TALLAHASSEE, Fla. – Automated, self-serve wine and beer dispensing machines? A Florida regulatory agency said no to the idea, but an appeals court ruled Friday that the devices a company hopes to install at high-end residential properties aren't illegal.
La Galere, a South Florida based company that has a chain of self-service food stores in business and residential properties around Florida, asked the Department of Business and Professional Regulation if it could add wine and beer to its operation.
The state said it was illegal, but the company appealed and the First District Court of Appeal ruled in its favor, saying nothing in state law prevents the machines.
“We are predominately focused on the development and operation of gourmet, self-checkout food marts,” said La Galere owner Rashid Siahpoosh. “This initiative came about as a direct result of some requests from existing customers to have access to beer and wine.”
So the company went out and developed a dispensing system that uses biometrics and other technology to ensure customers buying beer and wine are over the age of 21.
“It not only addresses, but exceeds the current method of age verification,” Siahpoosh said. “We're making sure we address all the regulatory concerns of the state.”

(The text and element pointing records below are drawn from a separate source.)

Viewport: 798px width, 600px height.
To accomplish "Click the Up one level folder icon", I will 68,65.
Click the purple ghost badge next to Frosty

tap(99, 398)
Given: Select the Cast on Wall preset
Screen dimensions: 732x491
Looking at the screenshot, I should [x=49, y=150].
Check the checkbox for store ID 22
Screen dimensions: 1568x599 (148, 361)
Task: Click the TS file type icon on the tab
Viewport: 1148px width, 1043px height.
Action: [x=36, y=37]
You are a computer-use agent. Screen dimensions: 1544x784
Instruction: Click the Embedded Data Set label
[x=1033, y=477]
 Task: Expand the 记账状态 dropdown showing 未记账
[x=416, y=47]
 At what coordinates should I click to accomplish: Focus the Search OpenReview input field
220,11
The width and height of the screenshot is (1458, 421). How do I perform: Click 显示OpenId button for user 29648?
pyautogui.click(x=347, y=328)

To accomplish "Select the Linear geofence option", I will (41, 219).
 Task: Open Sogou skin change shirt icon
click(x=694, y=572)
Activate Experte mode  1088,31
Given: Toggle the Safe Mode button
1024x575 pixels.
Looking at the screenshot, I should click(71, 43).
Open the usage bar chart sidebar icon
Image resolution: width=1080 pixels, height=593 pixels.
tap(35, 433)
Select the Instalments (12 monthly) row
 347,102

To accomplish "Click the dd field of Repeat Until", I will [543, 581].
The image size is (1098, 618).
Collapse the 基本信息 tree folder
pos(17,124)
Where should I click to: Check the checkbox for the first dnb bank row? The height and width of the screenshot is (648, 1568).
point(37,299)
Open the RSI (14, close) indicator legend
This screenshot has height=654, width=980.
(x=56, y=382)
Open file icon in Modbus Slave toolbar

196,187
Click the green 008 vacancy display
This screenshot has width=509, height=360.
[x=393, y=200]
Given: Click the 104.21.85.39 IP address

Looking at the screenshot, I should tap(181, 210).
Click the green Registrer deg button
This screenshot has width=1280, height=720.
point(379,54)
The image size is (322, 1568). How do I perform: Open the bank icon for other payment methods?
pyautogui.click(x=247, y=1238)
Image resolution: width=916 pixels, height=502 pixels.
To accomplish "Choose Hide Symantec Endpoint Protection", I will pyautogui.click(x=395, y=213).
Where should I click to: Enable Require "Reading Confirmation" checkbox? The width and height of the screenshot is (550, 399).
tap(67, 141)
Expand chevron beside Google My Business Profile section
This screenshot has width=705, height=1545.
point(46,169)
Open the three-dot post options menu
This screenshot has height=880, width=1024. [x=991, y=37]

While La Galere has stores in commercial buildings and in college student apartment buildings, Siahpoosh said it won't install beer and wine dispensing machines in those locations.
Only residents in the buildings where the stores operate would have access to the machines, and would have to verify their age in advance. No one could walk in off the street and buy beer and wine.
“With our age verification, we go above and beyond what the state requires. We have additional methods of making sure that we address things like fake IDs. We basically take underage drinking to 0.0%,” he said. “You could be 90 years old and come into our store and if you're not in our system, you're not going to be able to buy anything.”
Siahpoosh said the company now plans to move forward after the appeals court ruling.
“I believe we will go ahead with those plans as our customers requested, but we’ll continue to work with the state, ” he said.